Dataset items:
= = =
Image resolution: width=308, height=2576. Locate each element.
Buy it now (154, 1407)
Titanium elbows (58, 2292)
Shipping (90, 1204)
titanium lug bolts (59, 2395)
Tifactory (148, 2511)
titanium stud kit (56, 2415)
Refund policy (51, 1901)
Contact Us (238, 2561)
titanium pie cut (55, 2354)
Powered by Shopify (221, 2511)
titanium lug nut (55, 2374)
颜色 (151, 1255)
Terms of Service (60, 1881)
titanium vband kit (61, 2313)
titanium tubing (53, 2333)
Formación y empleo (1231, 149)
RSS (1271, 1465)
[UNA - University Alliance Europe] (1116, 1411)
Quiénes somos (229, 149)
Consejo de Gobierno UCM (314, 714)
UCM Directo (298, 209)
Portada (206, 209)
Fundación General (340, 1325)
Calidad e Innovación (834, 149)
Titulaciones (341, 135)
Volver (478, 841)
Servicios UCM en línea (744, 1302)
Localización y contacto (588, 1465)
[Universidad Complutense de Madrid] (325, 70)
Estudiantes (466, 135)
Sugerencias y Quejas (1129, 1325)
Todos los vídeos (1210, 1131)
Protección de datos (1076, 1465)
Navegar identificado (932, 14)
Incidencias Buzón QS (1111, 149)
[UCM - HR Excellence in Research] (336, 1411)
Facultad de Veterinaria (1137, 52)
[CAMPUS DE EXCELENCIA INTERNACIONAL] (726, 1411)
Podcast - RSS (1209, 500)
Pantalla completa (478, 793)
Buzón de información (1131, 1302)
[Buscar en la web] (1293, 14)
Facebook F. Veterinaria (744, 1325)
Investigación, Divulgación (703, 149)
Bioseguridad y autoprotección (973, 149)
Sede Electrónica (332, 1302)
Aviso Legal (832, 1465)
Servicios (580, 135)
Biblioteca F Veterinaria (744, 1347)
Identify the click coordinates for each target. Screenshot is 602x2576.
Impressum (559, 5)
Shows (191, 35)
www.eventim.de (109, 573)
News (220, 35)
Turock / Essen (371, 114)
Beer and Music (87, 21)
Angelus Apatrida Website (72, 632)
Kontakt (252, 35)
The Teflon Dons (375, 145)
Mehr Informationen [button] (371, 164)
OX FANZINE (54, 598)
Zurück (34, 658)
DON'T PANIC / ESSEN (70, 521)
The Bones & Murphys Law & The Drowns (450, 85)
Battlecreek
= = =
◆ **Task prompt**
Copy exactly. The range runs from the line containing "Shows (191, 35)" through the last line of the data.

◆ **Written solution**
Shows (191, 35)
www.eventim.de (109, 573)
News (220, 35)
Turock / Essen (371, 114)
Beer and Music (87, 21)
Angelus Apatrida Website (72, 632)
Kontakt (252, 35)
The Teflon Dons (375, 145)
Mehr Informationen [button] (371, 164)
OX FANZINE (54, 598)
Zurück (34, 658)
DON'T PANIC / ESSEN (70, 521)
The Bones & Murphys Law & The Drowns (450, 85)
Battlecreek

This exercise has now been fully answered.